▸ PROBLEM DETAILS:
Gather every line of the listing below that contains the word "Instruction" and copy each one in full.

■ ■ ■

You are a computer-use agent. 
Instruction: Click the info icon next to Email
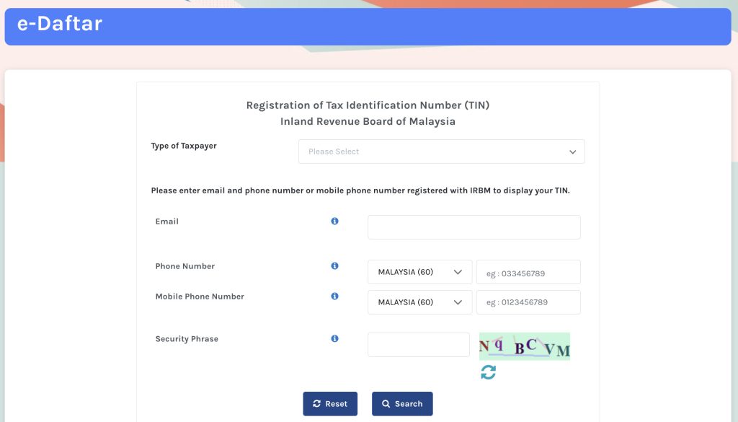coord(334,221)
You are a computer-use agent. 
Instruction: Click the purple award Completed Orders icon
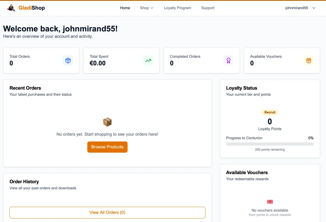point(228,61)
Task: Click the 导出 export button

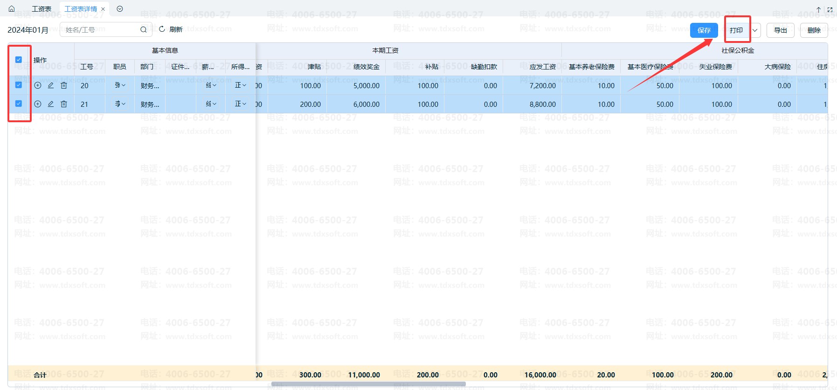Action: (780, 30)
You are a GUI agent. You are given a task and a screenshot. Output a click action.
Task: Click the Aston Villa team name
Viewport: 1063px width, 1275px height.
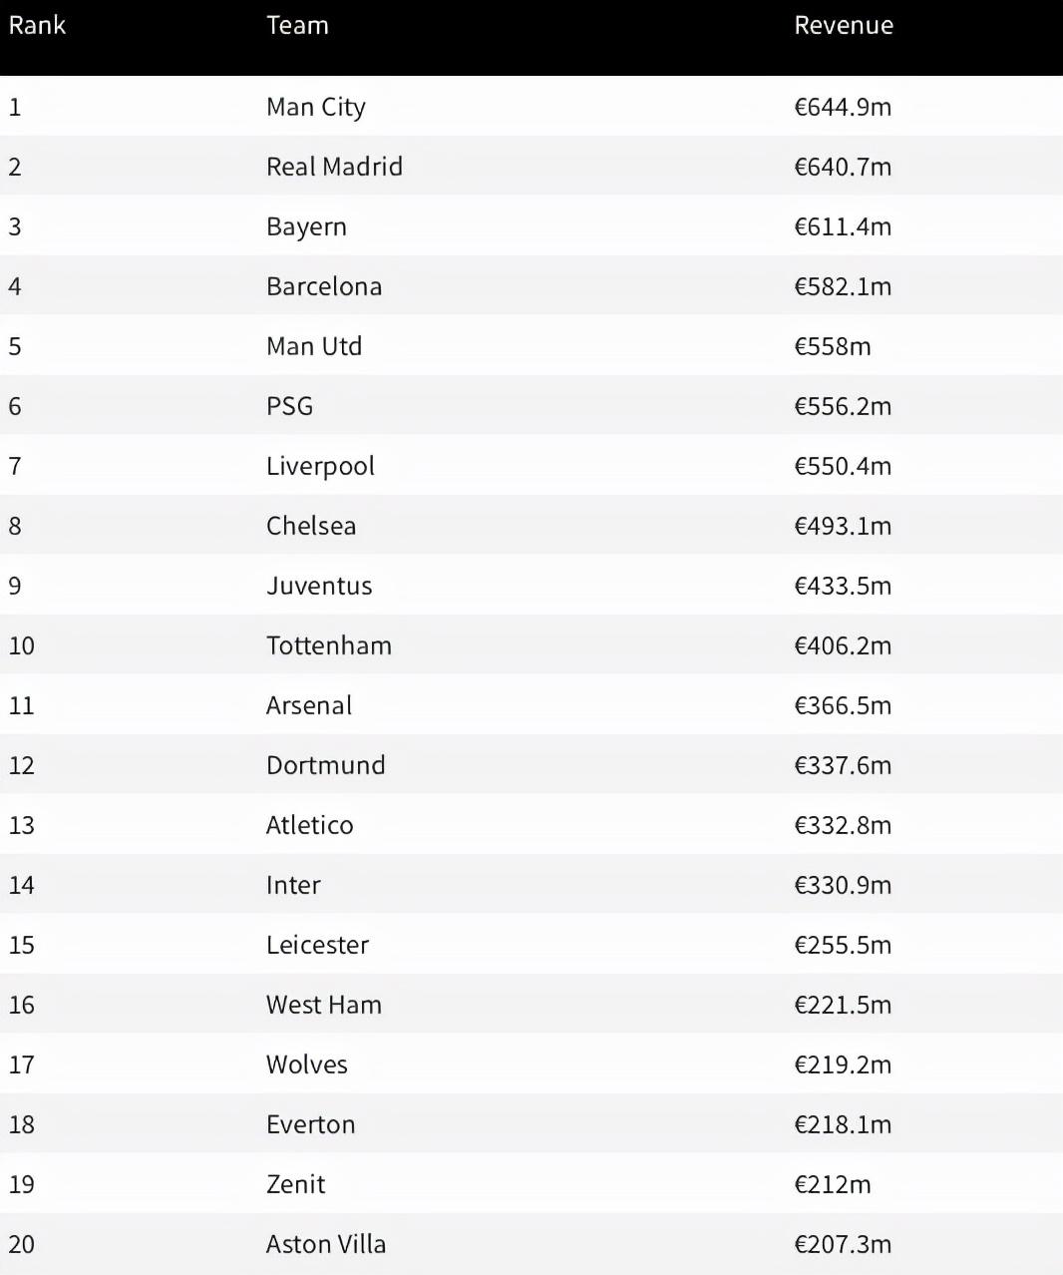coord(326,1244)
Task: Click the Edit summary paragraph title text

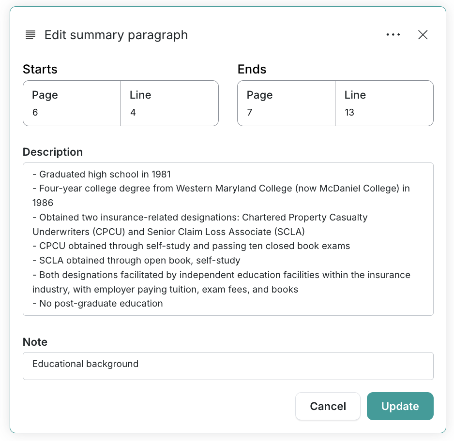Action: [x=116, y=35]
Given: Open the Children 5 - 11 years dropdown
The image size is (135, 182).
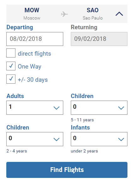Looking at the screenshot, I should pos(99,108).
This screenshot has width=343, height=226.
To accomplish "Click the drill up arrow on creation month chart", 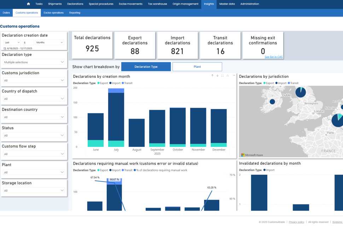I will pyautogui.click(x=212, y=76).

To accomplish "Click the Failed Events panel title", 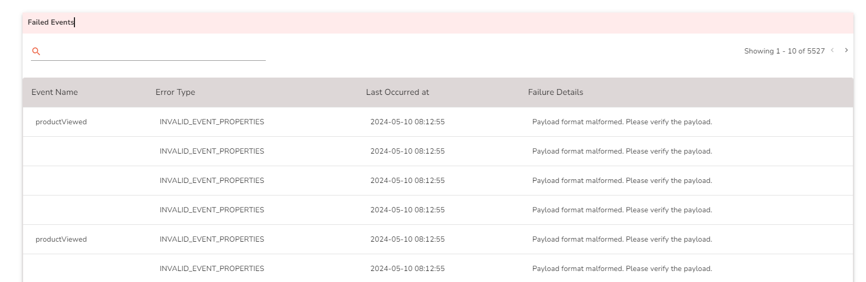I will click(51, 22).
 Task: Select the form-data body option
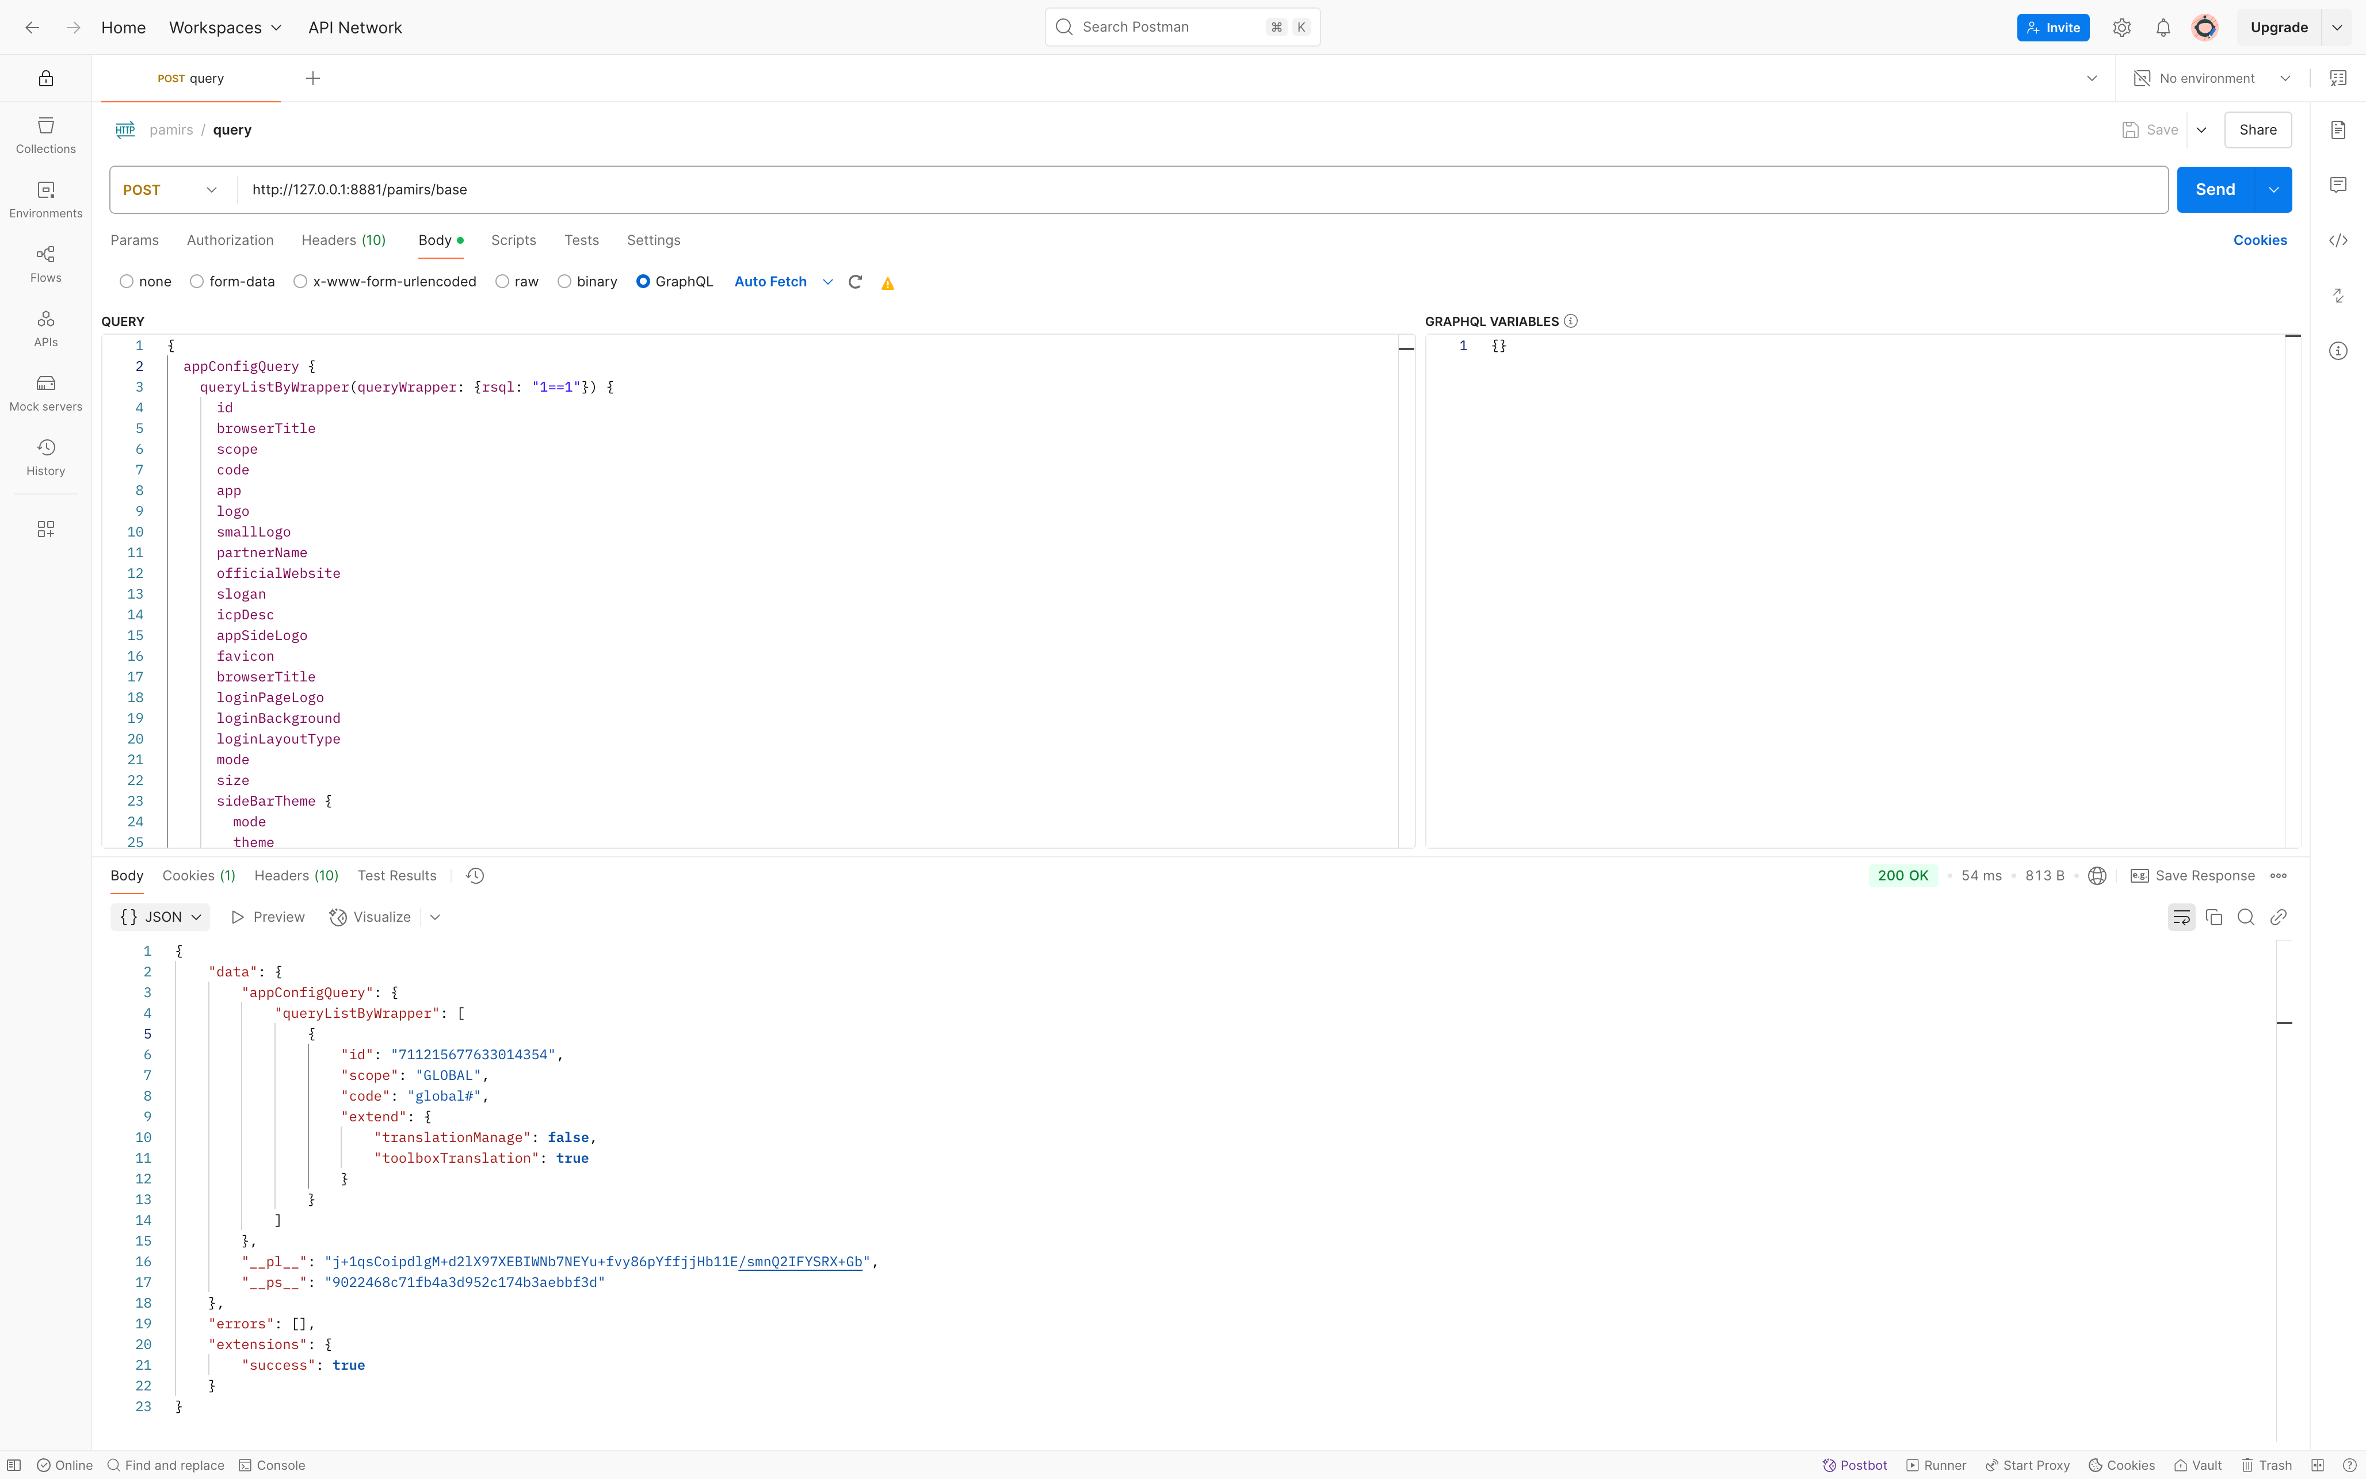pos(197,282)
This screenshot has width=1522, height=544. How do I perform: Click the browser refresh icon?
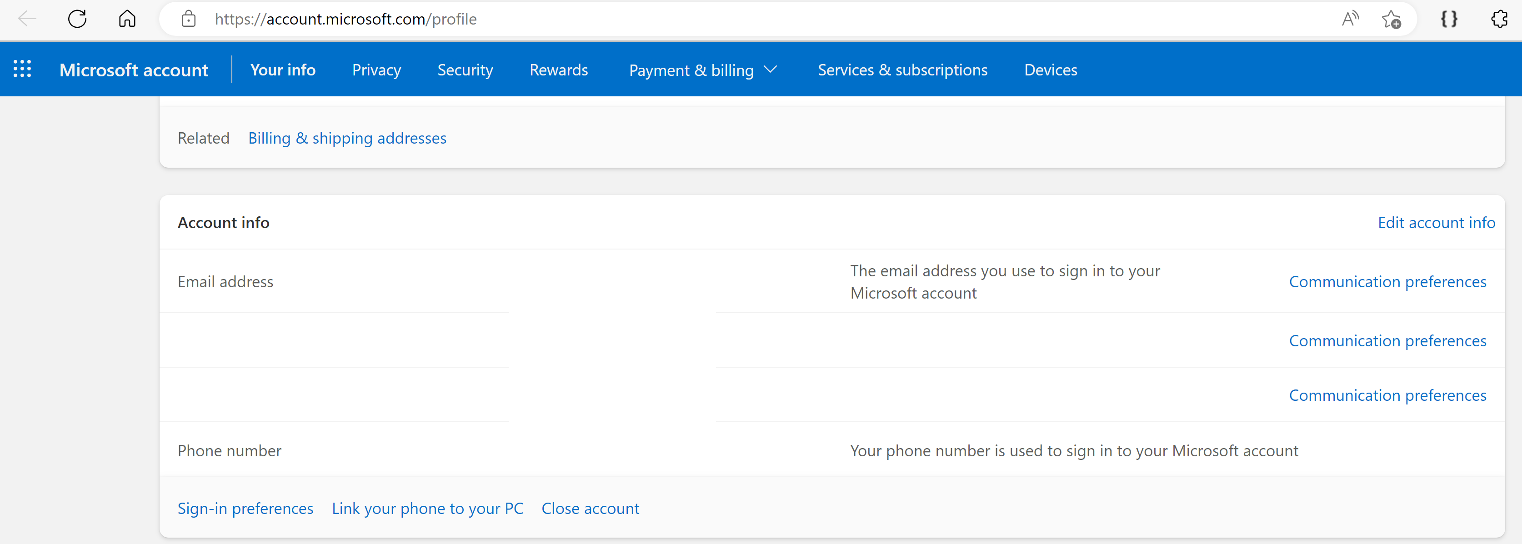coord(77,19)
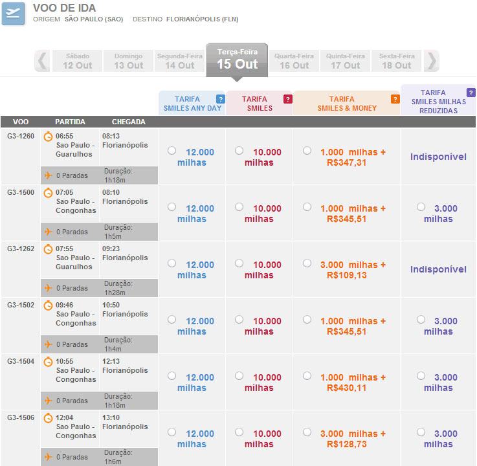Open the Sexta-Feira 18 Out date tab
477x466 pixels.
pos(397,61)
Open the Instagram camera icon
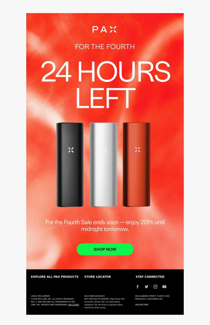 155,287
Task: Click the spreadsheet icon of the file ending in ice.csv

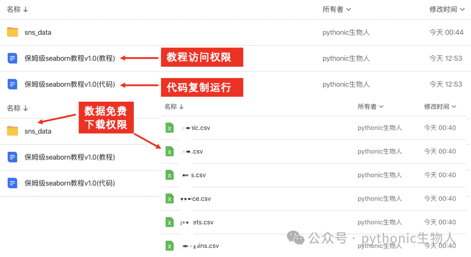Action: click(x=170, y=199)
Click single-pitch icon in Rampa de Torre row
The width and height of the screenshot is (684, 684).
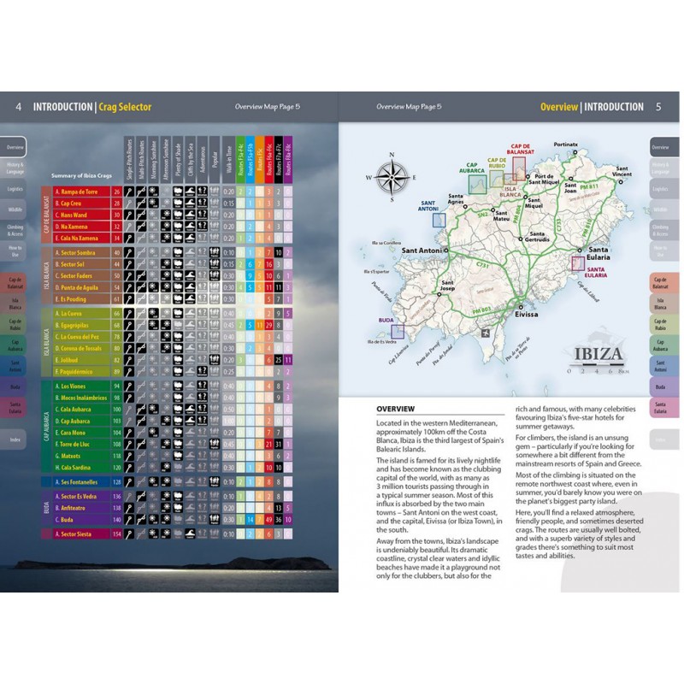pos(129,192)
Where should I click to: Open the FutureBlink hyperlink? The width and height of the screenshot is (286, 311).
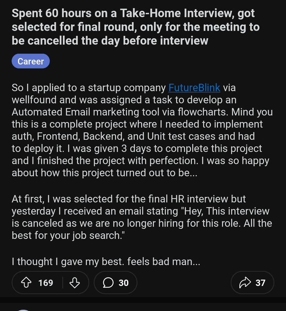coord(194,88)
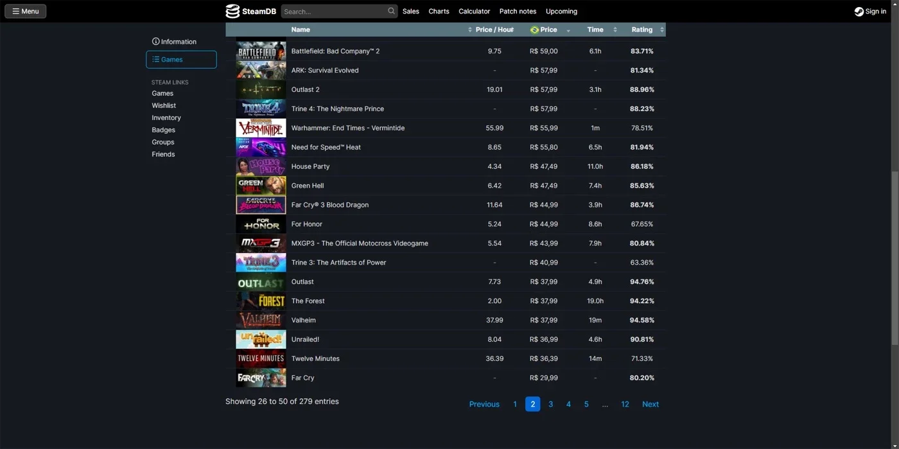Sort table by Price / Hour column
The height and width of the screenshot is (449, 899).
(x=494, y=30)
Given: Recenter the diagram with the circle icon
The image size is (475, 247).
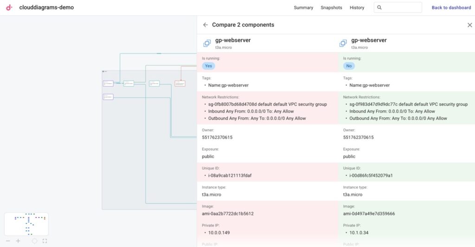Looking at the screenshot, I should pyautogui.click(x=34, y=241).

■ ■ ■

▸ RESPONSE TO THIS TASK:
Instruction: Click the info icon next to Email
Instruction: Click the purple award Completed Orders icon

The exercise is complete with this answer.